### Exercise aim
Of the material below, the lines to be retyped are those from the line containing "Where should I click to: Click the 将虚拟磁盘拆分成多个文件(M)" through the line containing "Given: Click the green plus under New Board", inclusive; reproduce them exactly.

### Provided data
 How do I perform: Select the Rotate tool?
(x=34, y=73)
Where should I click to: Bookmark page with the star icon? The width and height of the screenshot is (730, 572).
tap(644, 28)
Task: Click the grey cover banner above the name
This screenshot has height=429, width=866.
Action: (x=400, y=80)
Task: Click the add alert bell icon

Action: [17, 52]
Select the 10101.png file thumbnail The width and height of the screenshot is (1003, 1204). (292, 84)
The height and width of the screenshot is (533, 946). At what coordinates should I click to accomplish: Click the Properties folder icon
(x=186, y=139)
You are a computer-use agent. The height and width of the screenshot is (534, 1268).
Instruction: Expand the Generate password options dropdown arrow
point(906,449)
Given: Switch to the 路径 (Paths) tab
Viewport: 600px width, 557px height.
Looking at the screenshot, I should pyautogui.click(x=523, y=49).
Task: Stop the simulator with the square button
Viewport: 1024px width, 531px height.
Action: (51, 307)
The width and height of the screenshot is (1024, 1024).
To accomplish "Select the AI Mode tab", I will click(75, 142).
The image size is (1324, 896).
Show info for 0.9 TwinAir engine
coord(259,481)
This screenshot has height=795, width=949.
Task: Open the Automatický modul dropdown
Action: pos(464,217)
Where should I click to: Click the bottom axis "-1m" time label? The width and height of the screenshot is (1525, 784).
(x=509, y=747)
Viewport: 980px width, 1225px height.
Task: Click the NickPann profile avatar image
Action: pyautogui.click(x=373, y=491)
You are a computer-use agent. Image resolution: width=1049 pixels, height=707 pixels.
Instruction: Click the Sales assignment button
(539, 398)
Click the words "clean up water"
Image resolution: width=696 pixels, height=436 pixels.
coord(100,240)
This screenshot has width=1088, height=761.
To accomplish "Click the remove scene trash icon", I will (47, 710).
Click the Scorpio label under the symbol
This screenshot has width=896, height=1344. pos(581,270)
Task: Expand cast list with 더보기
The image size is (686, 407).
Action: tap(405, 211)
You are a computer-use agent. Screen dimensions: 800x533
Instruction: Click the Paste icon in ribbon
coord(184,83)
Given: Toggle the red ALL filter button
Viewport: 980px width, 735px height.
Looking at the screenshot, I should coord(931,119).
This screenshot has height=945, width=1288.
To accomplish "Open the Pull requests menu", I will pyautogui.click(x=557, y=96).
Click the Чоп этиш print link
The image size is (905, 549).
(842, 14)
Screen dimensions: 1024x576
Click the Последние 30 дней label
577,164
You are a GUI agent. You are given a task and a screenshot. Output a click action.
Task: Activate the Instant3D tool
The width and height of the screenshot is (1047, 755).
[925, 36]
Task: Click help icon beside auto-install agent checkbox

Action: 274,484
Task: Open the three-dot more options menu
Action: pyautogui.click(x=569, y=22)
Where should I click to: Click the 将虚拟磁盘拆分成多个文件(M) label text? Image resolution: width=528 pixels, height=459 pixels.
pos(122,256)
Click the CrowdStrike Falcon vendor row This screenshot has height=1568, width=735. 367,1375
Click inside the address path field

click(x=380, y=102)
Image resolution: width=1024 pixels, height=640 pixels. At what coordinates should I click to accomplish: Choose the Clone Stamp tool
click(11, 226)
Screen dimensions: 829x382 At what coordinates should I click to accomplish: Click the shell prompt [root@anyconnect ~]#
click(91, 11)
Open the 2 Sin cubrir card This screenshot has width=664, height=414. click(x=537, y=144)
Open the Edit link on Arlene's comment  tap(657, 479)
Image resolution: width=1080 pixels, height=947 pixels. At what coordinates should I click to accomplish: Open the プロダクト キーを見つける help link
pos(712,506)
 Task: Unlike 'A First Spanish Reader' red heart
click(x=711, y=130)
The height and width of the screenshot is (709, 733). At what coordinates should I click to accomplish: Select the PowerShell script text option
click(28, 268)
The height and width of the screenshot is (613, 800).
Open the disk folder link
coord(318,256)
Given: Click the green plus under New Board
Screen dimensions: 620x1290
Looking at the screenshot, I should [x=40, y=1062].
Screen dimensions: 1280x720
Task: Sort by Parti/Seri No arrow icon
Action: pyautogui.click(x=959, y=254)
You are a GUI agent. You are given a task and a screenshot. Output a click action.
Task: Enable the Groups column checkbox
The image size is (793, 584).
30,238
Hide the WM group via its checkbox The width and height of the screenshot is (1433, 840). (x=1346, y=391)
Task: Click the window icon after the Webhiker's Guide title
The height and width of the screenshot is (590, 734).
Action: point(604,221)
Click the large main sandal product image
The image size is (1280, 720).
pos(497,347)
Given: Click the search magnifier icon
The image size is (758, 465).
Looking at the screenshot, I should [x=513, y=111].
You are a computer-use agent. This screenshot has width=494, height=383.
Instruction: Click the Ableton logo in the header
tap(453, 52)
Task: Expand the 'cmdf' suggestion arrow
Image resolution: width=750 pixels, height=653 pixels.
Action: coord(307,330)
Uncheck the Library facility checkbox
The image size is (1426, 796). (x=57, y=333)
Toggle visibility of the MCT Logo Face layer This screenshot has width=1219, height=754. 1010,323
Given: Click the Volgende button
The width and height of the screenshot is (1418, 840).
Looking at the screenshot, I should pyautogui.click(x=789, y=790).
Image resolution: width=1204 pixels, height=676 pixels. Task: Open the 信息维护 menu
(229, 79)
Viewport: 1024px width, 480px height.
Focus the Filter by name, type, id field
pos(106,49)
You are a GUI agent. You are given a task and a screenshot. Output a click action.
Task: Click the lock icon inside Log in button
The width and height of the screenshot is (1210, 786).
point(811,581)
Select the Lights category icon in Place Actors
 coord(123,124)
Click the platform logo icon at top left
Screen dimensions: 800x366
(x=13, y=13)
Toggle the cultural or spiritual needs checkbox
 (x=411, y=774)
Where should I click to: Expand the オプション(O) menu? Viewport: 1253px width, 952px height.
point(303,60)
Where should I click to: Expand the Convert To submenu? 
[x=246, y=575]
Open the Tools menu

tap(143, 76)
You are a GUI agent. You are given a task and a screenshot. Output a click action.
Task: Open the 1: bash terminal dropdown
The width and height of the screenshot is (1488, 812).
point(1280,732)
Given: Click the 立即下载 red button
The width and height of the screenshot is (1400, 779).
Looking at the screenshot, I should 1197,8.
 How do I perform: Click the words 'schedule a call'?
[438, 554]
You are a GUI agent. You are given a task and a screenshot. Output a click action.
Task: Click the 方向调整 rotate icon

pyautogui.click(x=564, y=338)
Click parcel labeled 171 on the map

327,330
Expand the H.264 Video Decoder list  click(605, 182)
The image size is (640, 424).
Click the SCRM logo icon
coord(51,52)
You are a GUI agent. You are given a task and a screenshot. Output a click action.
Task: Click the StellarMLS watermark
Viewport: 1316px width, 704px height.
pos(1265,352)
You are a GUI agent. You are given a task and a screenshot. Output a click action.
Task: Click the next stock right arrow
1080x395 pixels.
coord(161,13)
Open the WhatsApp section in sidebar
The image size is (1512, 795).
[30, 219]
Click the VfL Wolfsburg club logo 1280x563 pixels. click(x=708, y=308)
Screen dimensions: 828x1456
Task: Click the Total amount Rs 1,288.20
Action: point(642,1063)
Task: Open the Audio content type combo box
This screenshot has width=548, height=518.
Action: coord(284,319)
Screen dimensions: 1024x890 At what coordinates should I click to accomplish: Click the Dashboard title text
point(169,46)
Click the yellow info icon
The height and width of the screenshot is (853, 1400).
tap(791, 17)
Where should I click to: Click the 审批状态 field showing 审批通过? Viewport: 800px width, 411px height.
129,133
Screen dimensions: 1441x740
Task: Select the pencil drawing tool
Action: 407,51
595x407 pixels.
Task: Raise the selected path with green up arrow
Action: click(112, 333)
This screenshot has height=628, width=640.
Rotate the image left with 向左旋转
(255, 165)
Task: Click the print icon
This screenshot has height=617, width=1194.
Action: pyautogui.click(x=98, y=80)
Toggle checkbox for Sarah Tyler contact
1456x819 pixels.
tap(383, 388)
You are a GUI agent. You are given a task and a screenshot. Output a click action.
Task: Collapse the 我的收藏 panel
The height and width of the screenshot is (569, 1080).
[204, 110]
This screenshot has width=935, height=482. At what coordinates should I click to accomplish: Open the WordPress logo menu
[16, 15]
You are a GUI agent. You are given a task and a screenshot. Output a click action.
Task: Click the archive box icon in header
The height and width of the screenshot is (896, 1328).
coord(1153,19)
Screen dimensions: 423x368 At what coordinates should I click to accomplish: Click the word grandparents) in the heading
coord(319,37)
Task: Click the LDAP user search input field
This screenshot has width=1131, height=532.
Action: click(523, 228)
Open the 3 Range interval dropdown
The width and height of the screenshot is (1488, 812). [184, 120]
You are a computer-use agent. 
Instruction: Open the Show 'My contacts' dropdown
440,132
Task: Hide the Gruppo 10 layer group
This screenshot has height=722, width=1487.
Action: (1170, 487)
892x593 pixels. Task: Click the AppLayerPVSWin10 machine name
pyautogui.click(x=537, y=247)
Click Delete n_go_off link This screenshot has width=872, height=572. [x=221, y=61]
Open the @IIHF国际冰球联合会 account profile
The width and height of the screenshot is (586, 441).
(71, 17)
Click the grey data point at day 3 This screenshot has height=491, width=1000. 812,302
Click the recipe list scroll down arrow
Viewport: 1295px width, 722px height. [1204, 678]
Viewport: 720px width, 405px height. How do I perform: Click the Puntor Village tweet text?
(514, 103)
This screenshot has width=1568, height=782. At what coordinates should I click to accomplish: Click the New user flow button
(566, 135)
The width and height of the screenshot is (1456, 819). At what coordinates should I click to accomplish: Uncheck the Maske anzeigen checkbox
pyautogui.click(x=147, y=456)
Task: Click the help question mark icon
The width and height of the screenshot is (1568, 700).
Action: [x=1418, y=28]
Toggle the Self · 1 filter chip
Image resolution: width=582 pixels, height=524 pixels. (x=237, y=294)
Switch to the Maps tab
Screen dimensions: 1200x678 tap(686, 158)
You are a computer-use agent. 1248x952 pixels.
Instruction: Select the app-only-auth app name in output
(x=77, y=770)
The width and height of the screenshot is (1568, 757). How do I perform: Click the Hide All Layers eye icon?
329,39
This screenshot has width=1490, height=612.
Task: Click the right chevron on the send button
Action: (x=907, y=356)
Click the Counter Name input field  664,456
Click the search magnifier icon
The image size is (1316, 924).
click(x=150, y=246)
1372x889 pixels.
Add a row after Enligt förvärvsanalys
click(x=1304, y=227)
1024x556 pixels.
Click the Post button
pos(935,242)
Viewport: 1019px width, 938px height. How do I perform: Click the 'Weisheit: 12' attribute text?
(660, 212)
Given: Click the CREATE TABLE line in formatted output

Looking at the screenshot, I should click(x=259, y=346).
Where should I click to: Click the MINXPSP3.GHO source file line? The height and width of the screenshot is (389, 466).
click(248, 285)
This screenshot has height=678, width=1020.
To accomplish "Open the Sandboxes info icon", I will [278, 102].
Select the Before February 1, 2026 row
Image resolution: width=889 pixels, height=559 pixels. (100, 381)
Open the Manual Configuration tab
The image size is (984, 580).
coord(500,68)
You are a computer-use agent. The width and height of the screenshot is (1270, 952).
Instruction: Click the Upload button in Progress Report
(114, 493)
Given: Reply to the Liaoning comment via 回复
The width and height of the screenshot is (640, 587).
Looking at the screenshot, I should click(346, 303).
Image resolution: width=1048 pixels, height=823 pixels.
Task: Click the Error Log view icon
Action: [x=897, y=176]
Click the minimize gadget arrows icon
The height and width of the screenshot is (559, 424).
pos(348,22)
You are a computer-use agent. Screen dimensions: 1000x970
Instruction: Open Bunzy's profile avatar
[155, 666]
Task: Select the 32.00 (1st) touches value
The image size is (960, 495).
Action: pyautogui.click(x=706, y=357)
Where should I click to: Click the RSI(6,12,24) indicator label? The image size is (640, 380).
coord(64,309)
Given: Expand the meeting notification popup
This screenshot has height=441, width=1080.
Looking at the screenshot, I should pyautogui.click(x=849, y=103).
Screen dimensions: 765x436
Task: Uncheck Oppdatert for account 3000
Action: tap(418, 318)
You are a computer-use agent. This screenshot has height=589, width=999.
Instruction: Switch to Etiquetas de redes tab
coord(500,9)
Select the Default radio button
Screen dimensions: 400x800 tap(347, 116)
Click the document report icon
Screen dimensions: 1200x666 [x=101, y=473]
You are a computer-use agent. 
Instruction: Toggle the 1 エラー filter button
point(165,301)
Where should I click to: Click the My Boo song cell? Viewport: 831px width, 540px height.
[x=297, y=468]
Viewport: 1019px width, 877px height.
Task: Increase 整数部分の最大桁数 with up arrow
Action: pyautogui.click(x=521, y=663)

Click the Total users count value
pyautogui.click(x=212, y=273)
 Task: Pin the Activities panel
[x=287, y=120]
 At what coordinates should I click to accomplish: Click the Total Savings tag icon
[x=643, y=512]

### Answer box
Where should I click to: Click the 将虚拟磁盘拆分成多个文件(M) label text? Image resolution: width=528 pixels, height=459 pixels.
pos(122,256)
Click the CrowdStrike Falcon vendor row This screenshot has height=1568, width=735. 367,1375
Click inside the address path field

click(x=380, y=102)
Image resolution: width=1024 pixels, height=640 pixels. At what coordinates should I click to accomplish: Choose the Clone Stamp tool
click(11, 226)
Screen dimensions: 829x382 At what coordinates should I click to accomplish: Click the shell prompt [root@anyconnect ~]#
click(91, 11)
Open the 2 Sin cubrir card This screenshot has width=664, height=414. click(x=537, y=144)
Open the Edit link on Arlene's comment  tap(657, 479)
Image resolution: width=1080 pixels, height=947 pixels. At what coordinates should I click to accomplish: Open the プロダクト キーを見つける help link
pos(712,506)
 Task: Unlike 'A First Spanish Reader' red heart
click(x=711, y=130)
The height and width of the screenshot is (709, 733). At what coordinates should I click to accomplish: Select the PowerShell script text option
click(28, 268)
The height and width of the screenshot is (613, 800).
Open the disk folder link
coord(318,256)
Given: Click the green plus under New Board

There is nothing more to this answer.